Stored data
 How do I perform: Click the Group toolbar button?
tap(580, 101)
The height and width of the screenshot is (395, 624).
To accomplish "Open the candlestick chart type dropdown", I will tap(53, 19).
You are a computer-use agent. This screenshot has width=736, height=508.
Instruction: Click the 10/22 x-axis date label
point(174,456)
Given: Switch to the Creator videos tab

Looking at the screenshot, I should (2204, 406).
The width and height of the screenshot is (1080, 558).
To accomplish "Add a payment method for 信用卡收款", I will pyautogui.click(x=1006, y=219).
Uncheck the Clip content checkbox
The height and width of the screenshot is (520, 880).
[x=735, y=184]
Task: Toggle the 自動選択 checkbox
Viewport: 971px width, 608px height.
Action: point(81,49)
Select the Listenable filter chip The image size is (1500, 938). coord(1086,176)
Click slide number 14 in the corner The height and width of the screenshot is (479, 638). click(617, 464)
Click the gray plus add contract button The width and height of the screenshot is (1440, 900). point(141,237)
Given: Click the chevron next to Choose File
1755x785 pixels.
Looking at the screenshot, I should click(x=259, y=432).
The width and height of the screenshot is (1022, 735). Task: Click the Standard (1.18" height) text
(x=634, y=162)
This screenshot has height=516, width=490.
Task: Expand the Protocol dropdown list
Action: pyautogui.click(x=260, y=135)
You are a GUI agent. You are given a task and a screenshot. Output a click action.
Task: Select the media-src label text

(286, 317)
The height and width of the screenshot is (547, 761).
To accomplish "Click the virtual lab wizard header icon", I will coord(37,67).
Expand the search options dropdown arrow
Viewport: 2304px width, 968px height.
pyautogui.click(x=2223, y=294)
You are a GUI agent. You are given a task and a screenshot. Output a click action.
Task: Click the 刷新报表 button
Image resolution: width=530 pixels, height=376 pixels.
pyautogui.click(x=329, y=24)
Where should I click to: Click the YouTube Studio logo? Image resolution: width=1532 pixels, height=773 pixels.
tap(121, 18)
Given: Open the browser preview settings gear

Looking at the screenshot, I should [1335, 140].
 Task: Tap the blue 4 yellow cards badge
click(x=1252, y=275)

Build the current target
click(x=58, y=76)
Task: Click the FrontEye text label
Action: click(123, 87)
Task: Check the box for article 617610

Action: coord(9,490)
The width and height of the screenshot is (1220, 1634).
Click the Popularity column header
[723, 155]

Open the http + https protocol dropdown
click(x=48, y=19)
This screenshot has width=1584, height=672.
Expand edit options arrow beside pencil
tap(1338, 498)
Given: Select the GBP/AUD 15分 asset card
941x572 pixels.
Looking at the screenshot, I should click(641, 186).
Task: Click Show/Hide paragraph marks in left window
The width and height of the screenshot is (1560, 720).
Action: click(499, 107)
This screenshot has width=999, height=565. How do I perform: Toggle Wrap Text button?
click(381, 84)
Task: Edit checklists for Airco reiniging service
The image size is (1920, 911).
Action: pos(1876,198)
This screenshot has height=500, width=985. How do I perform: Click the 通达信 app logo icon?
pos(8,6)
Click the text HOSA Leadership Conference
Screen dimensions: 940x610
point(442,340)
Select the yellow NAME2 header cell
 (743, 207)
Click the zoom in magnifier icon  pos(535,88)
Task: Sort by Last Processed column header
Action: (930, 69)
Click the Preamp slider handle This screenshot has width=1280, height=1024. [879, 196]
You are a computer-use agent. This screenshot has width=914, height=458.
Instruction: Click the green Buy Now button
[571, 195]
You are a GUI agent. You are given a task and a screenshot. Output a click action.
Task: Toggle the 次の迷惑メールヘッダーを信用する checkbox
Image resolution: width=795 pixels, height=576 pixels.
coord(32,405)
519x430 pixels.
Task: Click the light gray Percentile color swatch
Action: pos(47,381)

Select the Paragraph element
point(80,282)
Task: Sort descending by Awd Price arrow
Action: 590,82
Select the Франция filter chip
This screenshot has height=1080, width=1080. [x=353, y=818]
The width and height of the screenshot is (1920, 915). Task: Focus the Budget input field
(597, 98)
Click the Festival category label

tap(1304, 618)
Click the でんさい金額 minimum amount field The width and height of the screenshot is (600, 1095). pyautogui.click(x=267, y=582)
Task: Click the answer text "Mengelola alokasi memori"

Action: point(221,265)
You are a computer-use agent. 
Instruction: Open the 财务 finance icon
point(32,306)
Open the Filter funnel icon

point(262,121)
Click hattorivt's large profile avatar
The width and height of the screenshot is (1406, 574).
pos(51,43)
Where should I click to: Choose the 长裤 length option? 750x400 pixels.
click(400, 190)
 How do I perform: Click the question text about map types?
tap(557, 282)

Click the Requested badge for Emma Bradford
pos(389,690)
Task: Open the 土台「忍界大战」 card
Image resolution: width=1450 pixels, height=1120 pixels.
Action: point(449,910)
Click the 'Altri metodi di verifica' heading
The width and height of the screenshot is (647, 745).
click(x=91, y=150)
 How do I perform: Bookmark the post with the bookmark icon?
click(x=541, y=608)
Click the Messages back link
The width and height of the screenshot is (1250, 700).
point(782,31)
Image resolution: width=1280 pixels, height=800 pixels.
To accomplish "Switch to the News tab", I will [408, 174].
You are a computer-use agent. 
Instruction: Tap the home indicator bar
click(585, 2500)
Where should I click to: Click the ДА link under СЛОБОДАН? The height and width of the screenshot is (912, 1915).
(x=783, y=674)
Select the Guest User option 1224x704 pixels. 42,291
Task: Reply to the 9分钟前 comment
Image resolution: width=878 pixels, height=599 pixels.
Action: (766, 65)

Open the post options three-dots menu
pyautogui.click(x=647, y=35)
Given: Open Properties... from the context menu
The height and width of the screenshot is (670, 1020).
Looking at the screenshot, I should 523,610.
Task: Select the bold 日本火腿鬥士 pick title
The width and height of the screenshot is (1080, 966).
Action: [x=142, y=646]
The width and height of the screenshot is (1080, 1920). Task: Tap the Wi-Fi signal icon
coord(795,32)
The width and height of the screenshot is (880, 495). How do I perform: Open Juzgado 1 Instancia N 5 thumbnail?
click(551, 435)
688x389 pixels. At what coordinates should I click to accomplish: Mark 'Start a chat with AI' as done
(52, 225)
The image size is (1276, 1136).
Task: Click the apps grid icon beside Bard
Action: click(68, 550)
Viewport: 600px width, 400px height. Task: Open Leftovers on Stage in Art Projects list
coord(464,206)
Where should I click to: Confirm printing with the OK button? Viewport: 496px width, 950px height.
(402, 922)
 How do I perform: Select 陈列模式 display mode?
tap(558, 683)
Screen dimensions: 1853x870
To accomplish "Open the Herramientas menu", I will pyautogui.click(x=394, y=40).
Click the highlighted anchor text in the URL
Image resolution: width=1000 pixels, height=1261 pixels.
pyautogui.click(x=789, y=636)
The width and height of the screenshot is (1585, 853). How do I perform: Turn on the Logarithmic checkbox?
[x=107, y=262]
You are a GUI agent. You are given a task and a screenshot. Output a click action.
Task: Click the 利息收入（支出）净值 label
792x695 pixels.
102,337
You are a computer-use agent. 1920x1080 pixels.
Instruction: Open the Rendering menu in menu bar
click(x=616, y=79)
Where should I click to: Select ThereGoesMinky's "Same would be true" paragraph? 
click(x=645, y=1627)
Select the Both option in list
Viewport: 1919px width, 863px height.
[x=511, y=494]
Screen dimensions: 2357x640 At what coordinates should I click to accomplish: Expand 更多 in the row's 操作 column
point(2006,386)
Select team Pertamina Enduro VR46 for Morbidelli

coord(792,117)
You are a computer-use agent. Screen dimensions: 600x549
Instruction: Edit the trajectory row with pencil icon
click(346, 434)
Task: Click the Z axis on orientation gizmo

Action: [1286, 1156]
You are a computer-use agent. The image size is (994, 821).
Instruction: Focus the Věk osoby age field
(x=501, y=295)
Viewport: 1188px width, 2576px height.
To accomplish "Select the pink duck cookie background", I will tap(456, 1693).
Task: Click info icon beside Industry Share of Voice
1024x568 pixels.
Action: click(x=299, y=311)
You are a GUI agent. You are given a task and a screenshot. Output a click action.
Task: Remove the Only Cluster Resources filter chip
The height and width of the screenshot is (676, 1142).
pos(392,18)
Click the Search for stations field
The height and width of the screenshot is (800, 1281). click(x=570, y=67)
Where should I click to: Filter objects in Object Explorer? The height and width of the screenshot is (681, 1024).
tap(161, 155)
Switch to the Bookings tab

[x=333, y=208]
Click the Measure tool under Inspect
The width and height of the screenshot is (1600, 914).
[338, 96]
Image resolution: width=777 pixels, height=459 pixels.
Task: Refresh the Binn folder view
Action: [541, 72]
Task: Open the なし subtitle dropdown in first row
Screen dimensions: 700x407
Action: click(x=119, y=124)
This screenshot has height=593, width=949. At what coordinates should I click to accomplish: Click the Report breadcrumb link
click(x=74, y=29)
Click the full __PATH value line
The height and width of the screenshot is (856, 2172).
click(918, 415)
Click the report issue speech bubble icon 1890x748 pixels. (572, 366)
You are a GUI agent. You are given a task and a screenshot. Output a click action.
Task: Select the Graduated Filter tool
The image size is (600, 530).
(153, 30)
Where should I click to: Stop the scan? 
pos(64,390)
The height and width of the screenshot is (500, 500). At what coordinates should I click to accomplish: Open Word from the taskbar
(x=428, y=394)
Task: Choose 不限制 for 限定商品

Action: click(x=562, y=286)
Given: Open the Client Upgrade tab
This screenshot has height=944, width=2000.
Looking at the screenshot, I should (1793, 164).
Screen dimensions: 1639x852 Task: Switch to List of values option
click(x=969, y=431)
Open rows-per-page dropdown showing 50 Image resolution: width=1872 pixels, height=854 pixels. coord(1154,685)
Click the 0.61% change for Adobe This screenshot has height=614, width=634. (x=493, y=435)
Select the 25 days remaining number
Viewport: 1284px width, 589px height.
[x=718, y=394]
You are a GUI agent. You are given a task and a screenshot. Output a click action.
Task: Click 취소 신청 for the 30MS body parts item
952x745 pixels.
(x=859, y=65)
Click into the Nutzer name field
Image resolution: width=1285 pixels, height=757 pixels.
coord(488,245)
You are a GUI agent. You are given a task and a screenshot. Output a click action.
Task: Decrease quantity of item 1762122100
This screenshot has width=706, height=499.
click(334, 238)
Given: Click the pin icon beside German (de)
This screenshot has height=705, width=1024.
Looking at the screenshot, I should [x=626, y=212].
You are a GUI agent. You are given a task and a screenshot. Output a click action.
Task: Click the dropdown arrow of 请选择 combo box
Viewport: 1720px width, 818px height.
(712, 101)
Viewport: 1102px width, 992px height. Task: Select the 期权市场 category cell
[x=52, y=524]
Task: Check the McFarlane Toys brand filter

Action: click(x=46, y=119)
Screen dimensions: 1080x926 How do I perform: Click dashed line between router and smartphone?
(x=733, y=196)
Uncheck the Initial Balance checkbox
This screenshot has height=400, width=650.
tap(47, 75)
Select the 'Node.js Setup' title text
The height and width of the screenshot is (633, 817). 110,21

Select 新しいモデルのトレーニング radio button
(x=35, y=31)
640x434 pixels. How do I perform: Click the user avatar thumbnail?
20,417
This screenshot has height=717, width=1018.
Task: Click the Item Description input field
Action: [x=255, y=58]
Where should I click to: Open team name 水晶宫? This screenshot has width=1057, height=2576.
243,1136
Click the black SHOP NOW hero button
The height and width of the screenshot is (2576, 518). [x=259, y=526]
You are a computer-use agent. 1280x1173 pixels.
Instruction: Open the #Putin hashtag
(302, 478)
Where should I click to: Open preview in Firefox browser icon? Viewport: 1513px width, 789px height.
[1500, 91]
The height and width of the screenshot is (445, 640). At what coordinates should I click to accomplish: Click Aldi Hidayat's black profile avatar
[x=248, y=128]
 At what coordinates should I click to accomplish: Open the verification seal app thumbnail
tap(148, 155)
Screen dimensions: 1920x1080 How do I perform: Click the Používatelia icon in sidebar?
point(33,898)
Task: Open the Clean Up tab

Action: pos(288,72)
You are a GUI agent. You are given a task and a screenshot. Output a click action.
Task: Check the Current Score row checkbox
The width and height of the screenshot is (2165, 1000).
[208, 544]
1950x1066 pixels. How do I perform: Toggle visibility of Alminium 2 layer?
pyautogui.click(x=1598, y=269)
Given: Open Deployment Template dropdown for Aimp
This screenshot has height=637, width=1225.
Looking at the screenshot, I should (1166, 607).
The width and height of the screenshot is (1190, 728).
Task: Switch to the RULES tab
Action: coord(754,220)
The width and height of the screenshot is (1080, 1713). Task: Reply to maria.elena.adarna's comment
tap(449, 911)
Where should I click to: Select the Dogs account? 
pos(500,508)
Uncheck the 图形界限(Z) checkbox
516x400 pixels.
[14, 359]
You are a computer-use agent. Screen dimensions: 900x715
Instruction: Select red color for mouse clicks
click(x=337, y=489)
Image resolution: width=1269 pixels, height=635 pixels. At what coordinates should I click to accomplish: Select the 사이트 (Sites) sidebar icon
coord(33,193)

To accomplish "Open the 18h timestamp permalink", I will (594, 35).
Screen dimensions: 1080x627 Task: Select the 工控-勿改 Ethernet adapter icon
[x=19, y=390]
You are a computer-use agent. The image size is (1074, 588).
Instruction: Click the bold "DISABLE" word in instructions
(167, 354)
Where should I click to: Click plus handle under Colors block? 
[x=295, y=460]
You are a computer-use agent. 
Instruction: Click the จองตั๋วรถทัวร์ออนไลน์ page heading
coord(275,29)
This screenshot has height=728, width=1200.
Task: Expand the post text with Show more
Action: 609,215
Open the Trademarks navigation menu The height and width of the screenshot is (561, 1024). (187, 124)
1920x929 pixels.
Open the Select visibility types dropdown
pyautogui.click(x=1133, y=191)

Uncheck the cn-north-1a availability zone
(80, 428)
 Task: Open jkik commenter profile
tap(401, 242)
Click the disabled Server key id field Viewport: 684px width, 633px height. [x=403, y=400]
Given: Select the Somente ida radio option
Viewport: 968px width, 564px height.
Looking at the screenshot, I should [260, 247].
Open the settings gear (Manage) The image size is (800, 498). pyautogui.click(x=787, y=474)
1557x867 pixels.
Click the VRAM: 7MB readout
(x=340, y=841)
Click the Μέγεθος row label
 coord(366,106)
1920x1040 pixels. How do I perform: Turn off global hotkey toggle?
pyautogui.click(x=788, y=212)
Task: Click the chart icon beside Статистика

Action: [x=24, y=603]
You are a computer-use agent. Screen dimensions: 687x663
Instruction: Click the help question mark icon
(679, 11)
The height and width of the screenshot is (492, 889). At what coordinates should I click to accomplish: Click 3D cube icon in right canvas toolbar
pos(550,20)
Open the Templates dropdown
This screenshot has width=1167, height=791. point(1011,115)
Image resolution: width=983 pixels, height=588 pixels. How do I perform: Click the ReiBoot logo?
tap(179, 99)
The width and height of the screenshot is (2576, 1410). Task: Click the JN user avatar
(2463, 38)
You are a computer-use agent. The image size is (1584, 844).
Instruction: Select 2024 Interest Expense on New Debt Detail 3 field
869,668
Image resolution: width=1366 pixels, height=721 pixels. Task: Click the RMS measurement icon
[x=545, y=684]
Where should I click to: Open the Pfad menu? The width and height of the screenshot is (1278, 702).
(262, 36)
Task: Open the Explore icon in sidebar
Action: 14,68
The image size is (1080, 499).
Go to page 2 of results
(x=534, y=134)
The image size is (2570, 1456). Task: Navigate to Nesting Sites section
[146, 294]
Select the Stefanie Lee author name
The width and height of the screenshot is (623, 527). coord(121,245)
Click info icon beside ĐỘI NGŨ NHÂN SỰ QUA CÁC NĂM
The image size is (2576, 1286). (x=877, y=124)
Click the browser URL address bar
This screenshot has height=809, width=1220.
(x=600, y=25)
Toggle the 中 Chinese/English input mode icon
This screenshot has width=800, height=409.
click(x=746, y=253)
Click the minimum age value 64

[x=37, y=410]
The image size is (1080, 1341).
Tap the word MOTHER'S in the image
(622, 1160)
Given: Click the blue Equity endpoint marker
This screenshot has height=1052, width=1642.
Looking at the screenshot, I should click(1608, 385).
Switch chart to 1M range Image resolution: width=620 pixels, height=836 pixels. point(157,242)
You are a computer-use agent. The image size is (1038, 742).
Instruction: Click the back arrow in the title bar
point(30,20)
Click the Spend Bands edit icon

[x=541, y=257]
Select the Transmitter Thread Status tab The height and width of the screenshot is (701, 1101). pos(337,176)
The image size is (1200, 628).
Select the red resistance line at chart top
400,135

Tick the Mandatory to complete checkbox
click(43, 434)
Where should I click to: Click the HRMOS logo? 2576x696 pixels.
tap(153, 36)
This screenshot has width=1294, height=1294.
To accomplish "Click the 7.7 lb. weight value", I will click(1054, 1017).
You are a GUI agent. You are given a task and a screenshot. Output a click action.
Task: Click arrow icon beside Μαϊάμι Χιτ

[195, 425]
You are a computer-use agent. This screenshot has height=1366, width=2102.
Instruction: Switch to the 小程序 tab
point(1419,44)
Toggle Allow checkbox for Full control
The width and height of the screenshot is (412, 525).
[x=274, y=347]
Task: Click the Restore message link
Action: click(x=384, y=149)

§ AIM OF THE TASK: Could you restate word for word the lines above, from the one that contains "Where should I click to: Open the" through the one that contains "Toggle Allow checkbox for Full control", and no others?

§ OUTPUT:
Where should I click to: Open the Pfad menu? The width and height of the screenshot is (1278, 702).
(262, 36)
Task: Open the Explore icon in sidebar
Action: 14,68
The image size is (1080, 499).
Go to page 2 of results
(x=534, y=134)
The image size is (2570, 1456). Task: Navigate to Nesting Sites section
[146, 294]
Select the Stefanie Lee author name
The width and height of the screenshot is (623, 527). coord(121,245)
Click info icon beside ĐỘI NGŨ NHÂN SỰ QUA CÁC NĂM
The image size is (2576, 1286). (x=877, y=124)
Click the browser URL address bar
This screenshot has height=809, width=1220.
(x=600, y=25)
Toggle the 中 Chinese/English input mode icon
This screenshot has width=800, height=409.
click(x=746, y=253)
Click the minimum age value 64

[x=37, y=410]
The image size is (1080, 1341).
Tap the word MOTHER'S in the image
(622, 1160)
Given: Click the blue Equity endpoint marker
This screenshot has height=1052, width=1642.
Looking at the screenshot, I should click(1608, 385).
Switch chart to 1M range Image resolution: width=620 pixels, height=836 pixels. point(157,242)
You are a computer-use agent. The image size is (1038, 742).
Instruction: Click the back arrow in the title bar
point(30,20)
Click the Spend Bands edit icon

[x=541, y=257]
Select the Transmitter Thread Status tab The height and width of the screenshot is (701, 1101). pos(337,176)
The image size is (1200, 628).
Select the red resistance line at chart top
400,135

Tick the Mandatory to complete checkbox
click(43, 434)
Where should I click to: Click the HRMOS logo? 2576x696 pixels.
tap(153, 36)
This screenshot has width=1294, height=1294.
To accomplish "Click the 7.7 lb. weight value", I will click(1054, 1017).
You are a GUI agent. You are given a task and a screenshot. Output a click action.
Task: Click arrow icon beside Μαϊάμι Χιτ

[195, 425]
You are a computer-use agent. This screenshot has height=1366, width=2102.
Instruction: Switch to the 小程序 tab
point(1419,44)
Toggle Allow checkbox for Full control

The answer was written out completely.